March 23, 2015
The WaterAid has launched a new four-year “Healthy Start” campaign showing the devastating impact that a lack of safe water and sanitation has on the health of children in developing countries.
The launch was part of activities commemorating the 2015 World Water Day, held yesterday March 22 under the theme ‘Water and Sustainable Development.’
The briefing “Healthy Start: the first month of life” shows that annually nearly half a million babies die in the first month of life because they are born into unhygienic conditions and one in five deaths of newborn babies in the developing world are caused by infections strongly linked to dirty water or unhygienic conditions. In Nigeria, nearly 52,000 newborn babies died from sepsis, tetanus and other infections linked to dirty water and lack of hygiene in 2013 alone.
The goal for “Healthy Start” is that decision leaders and policy makers ensure that survival rates and health outcomes are improved for children by integrating water, sanitation and hygiene within their policies, activities and rhetoric. It in particular aims at making sure that the health sector joins with the water and sanitation sector in delivering water, sanitation and hygiene for all by 2030 as an essential requirement for increasing the numbers of children who have healthy childhoods, better prospects for healthy lives and for leaving poverty behind.

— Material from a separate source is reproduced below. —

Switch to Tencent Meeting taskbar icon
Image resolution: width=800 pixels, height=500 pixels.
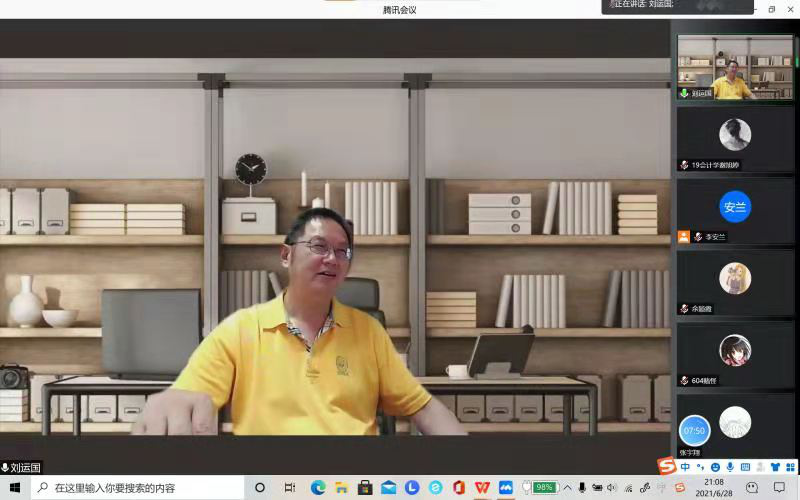point(507,487)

The campaign launches as a recently released World Health Organization report reveals that nearly half of hospitals and clinics in Africa do not have access to clean water. And of the 58% of healthcare facilities that have some access, only half are able to count on a safe and reliable supply of clean water.
The World Health Organization report “Water, sanitation and hygiene in health care facilities: status in low and middle income countries and way forward” shows that across 18 countries in Sub-Saharan Africa, access to water in healthcare facilities is as low as 20%. It is the first survey of its kind and shows that in the 54 developing countries studied, 38% of healthcare facilities do not have clean water and 19% do not have safe toilets. Over a third (35%) of hospitals and clinics did not have anywhere for staff or patients to wash their hands with soap.
The WaterAid briefing highlights the risks presented to babies by healthcare facilities that do not offer a hygienic birth environment. It outlines measures needed to ensure that every healthcare facility has clean running water, safe toilets and sinks with soap available to staff and patients.
Dr. Michael Ojo, WaterAid Nigeria’s Country Representative says, “Being born into unhygienic conditions condemns too many babies in the Nigeria and the developing world to a tragically early and avoidable death and their parents to needless heartbreak. Tragically for these one in five babies who die in their first month in the developing world, just being washed in clean water and cared for in a clean environment by people who had washed their hands could have prevented their untimely deaths. We want the global community to commit to ensuring everyone has access to safe water and sanitation by 2030.”
Diarrhoea is the second biggest child killer in Nigeria and nearly 100,000 children under the age of five die of diarrhoea in Nigeria every year as a result of the nation’s poor levels of access to water and sanitation.